Maybe it takes a village to raise a child, but according to Louisiana law, it takes 1,001 inhabitants to raise a town — and Madisonville falls considerably short, with an estimated population of just over 800.
Now, the state legislative auditor is calling out the so-called town of Madisonville, for, well ... posing as something it's not.
A report issued this week included a laundry list of recommendations for the town's government, from refining policies and procedures to posting a hotline notice.
But then it dropped a bombshell: "Because Madisonville had only 748 residents as of the 2010 federal census, it appears that it should be classified as a 'village' under its charter."

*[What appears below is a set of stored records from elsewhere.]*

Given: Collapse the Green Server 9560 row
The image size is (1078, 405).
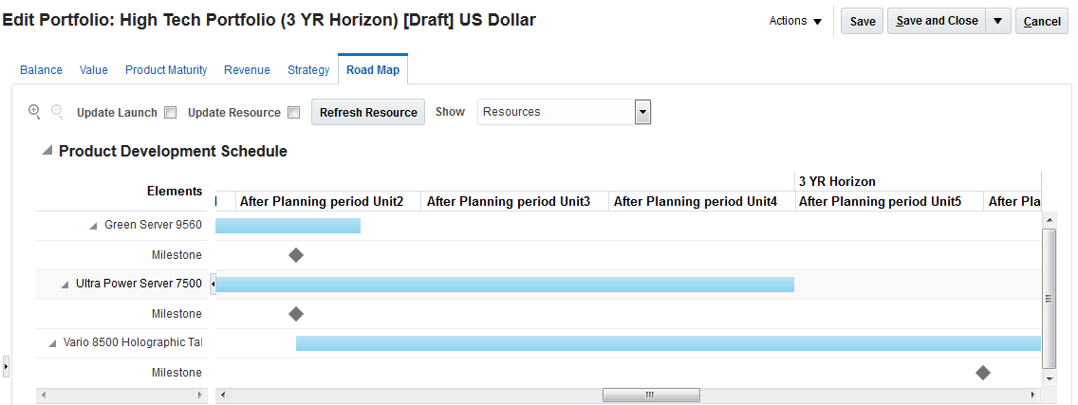Looking at the screenshot, I should tap(94, 225).
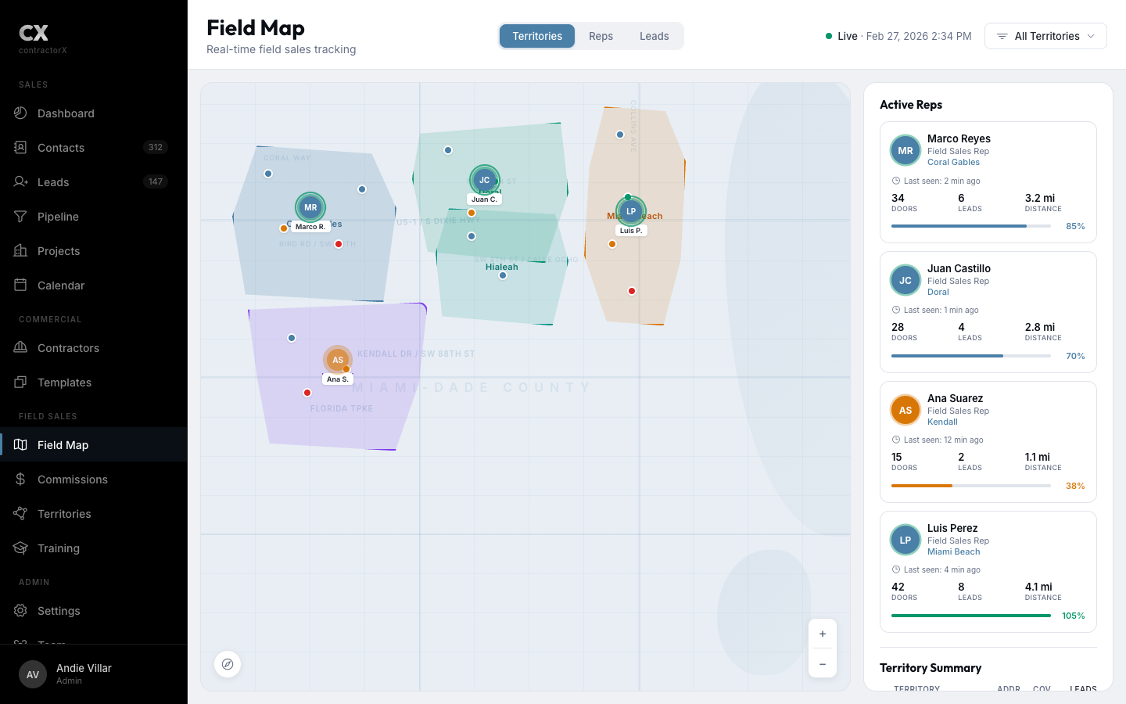The width and height of the screenshot is (1126, 704).
Task: Click the Luis P. marker on map
Action: (630, 211)
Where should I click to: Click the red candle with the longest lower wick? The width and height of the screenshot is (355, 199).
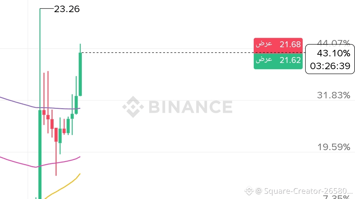pos(56,134)
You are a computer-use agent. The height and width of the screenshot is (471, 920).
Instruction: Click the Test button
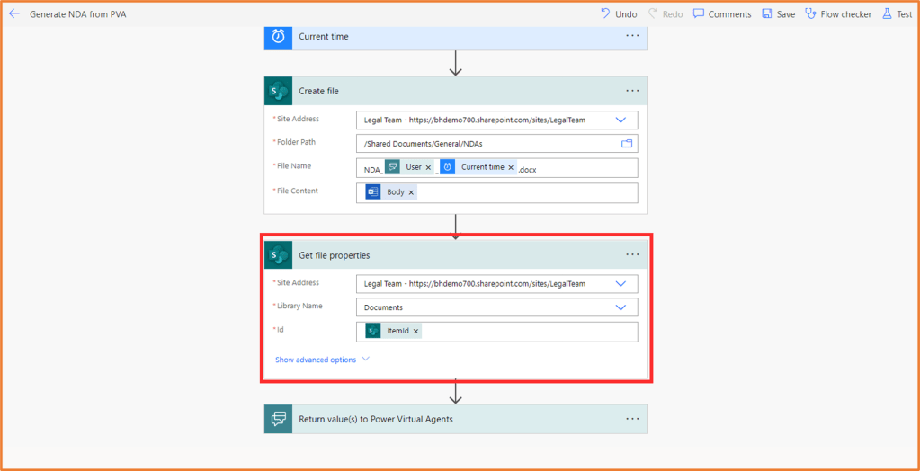pyautogui.click(x=898, y=14)
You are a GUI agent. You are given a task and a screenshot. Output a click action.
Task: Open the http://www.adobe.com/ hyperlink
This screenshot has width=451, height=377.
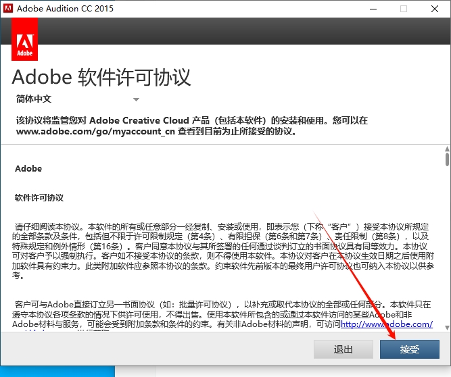[387, 324]
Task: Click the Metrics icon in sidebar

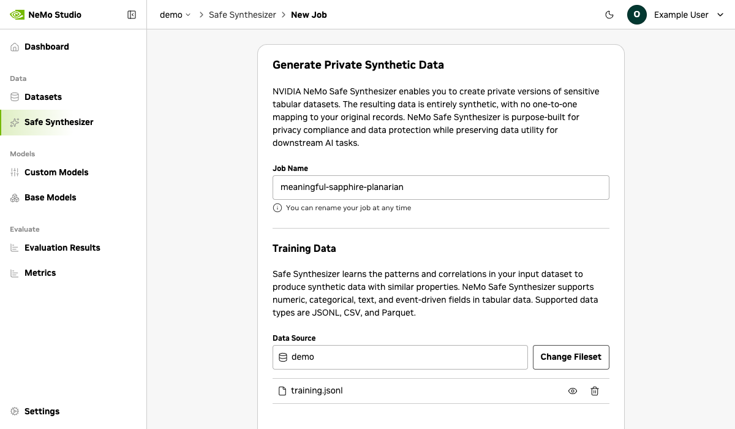Action: pyautogui.click(x=15, y=273)
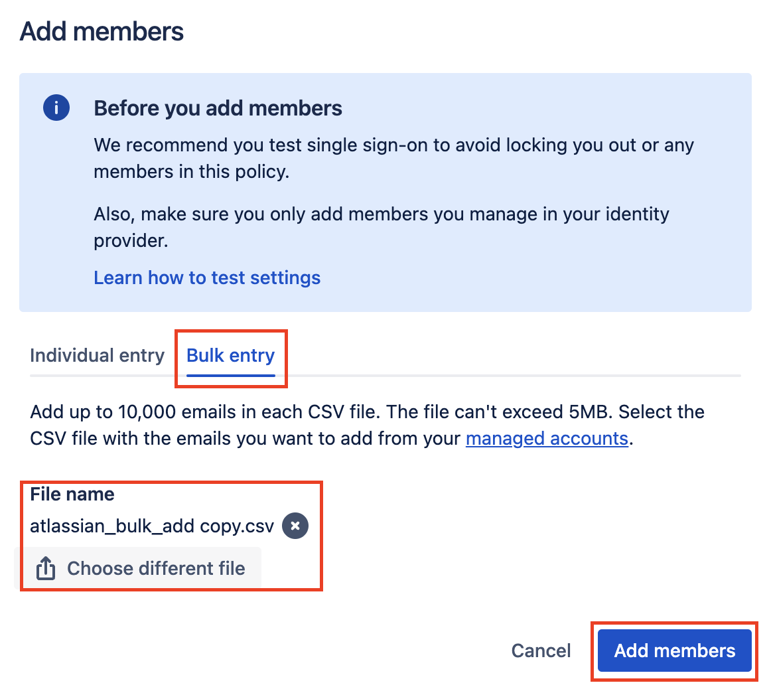Switch to the Individual entry tab
Screen dimensions: 771x693
[x=97, y=355]
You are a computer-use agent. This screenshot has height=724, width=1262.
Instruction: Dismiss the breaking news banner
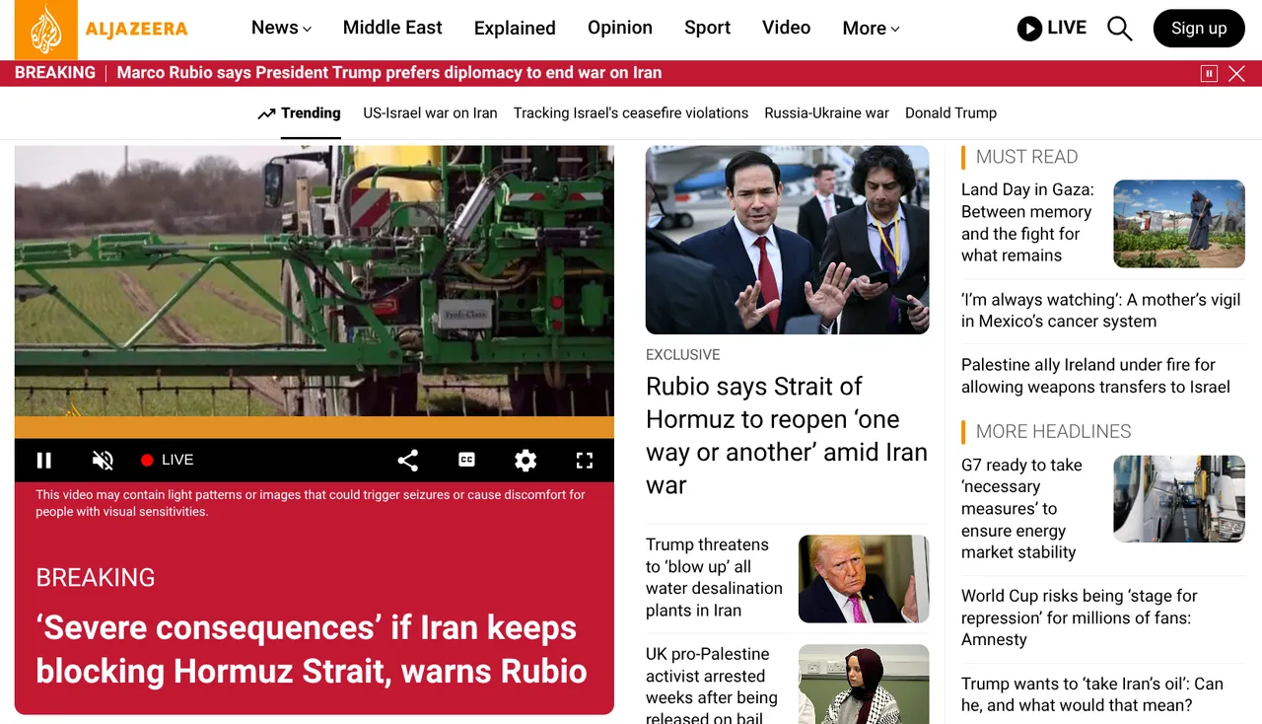tap(1237, 72)
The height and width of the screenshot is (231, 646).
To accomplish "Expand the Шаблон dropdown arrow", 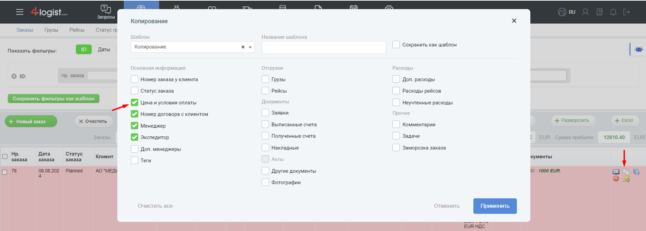I will (x=250, y=47).
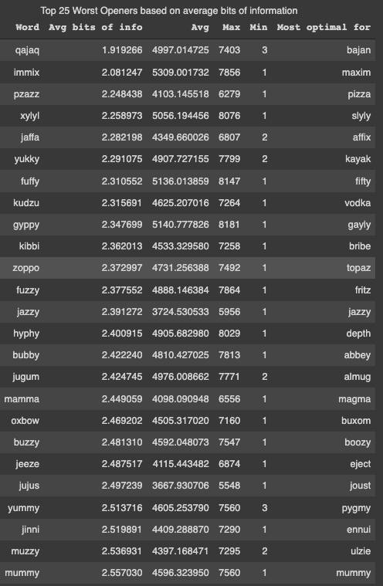
Task: Select the qajaq row word cell
Action: click(x=27, y=50)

Under the Lawrason Act, which governs Louisiana municipalities that don't have a home rule charter, "towns" must have at least 1,001 residents. Anything less is a village.
"I don't think we've been at 1,000 for 40 or 50 years," said Mayor Jean Pelloat, hearkening back to the town's heyday as a shipbuilding center during the world wars. At one time, it boasted three shipyards and had housing for employees.
But Madisonville has exceeded 1,000 residents in only two U.S. Census reports: 1910, when the town numbered 1,028, and 1920, when there were 1,103 residents.
Since then, the town, which was founded in 1817 and incorporated in 1852, has mostly seen its numbers dwindle — to a low of 659 in 1990. In very recent years, the number has been creeping up slowly, to a current estimate of 831.
At the same time, there's been a growth boom just outside Madisonville's town limits, so much so that late last year, the St. Tammany Parish Council imposed a six-month moratorium on new subdivisions in the area.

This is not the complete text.